Where's Gold Headed Next?
Gold has been showing exceptional strength in the last couple of weeks despite a number of factors that could have caused a significant pullback. For example, a number of US economic indicators were recently revised to the upside, reducing the expectations of further rate cuts this year. In addition, Axel Weber, an influential member of the European Central Bank's governing council and president of Germany's Bundesbank, expressed concern about inflation indicating that further monetary tightening could continue in the euro zone.
But this did not deter gold from moving higher. Big money continued to flow into the Street TRACKS ETF (GLD), which added 15 tonnes in two weeks for a total of 593 tonnes.

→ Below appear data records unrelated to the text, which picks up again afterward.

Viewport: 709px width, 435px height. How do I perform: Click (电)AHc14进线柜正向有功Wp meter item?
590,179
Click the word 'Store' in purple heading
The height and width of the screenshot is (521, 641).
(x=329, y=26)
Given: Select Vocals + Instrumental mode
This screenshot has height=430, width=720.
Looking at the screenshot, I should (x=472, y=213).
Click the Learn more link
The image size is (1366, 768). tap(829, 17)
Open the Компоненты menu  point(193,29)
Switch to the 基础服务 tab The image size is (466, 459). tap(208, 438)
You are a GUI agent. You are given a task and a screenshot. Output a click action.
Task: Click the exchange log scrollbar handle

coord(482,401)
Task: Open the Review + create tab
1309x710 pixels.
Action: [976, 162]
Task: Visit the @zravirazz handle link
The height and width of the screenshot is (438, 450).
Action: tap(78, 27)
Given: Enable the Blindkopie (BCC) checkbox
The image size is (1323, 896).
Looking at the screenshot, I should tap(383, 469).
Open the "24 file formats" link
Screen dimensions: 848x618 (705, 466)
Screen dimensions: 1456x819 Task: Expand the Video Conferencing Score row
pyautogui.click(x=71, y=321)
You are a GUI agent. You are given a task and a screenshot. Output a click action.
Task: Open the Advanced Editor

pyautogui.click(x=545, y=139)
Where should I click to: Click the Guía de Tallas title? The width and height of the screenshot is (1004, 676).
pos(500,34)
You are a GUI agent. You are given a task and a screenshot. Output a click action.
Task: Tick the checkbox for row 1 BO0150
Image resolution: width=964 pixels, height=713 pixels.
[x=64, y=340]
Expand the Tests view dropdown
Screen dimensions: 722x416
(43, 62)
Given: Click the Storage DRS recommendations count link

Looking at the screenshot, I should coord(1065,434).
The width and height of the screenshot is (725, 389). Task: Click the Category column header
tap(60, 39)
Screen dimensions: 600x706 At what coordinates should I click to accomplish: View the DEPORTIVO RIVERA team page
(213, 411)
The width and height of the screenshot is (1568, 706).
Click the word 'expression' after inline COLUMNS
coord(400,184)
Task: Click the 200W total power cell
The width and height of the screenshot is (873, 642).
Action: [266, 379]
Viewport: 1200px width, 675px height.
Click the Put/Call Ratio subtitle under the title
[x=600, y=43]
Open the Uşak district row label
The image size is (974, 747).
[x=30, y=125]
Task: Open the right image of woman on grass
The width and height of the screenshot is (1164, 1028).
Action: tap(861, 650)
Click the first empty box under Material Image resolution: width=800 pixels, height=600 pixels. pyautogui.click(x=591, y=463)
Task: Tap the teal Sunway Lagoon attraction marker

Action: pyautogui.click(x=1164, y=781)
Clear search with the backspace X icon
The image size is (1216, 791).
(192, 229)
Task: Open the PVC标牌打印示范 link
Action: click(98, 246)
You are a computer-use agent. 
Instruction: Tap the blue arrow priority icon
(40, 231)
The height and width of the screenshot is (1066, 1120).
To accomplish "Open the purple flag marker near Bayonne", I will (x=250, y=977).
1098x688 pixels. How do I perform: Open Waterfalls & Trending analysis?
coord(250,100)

Is gold going to spike (in the style of the April-May 2006 run) to an all-time high of $850, or pullback to the lower $700's? A pullback now would be much more favorable as it would be a setup for a further, more powerful run later this year. But we cannot exclude the possibility that an upward spike could occur in the near future either.
No one can predict what will happen in the next few weeks: a spike above the trend channel or a pullback. But we do believe that selling gold stocks now is appropriate only for those investors who are fully or close to fully invested in the sector. High volatility makes it difficult to buy gold stocks back at lower prices on quick pullbacks.
Those investors who have a large portion of their portfolio invested in the still undervalued small cap junior mining stocks and hold a sizable cash position are safe to endure a pullback in gold. The quality of a pullback, which could come at any moment, will be an important factor. If gold stocks act strong in relation to gold, and the yellow metal remains above $720 or at least above the 50-day moving average, we will make a decision to increase our exposure to the sector and decrease our cash position.
There are a number of signs that a pullback in gold is close. Out of the last eight weeks, only one week was negative for gold and gold stocks. During this time period, gold equity indices became, although not extremely overbought, but dangerously overbought nevertheless.
Another warning signal comes from the Commitment of Traders report. Large commercials net short positions hit an all-time high on Tuesday of last week.
At the same time, there is not a single indicator for a major top in gold stocks that is flashing a red signal at this time. For example, over the past six years, a major sell signal occurred when the Gold-XAU ratio fell to the upper 3's. It accurately predicted the 2002 and 2003 tops, but was a little premature in pointing to a top in the early 2006. We have not seen the final and most profitable spike in the precious metals sector thus far as the ratio remains in a relatively "safe territory."
Yet another valuable indicator is the Gold-Silver ratio. We watch this ratio to identify HUI and XAU tops. Silver, a more speculative and cyclical metal, usually sharply outperforms gold in the final stages of the rally. To date, silver has remained relatively weak despite strong world economies and stock markets.
In the last few years, rallies ended when Gold-Silver ratio made a clear spike down, and we currently don't see anything close to that. Although there will be bumps along the road, this indicator suggests that the rally is far from over. This also means that a number of silver stocks remain very attractive at current prices.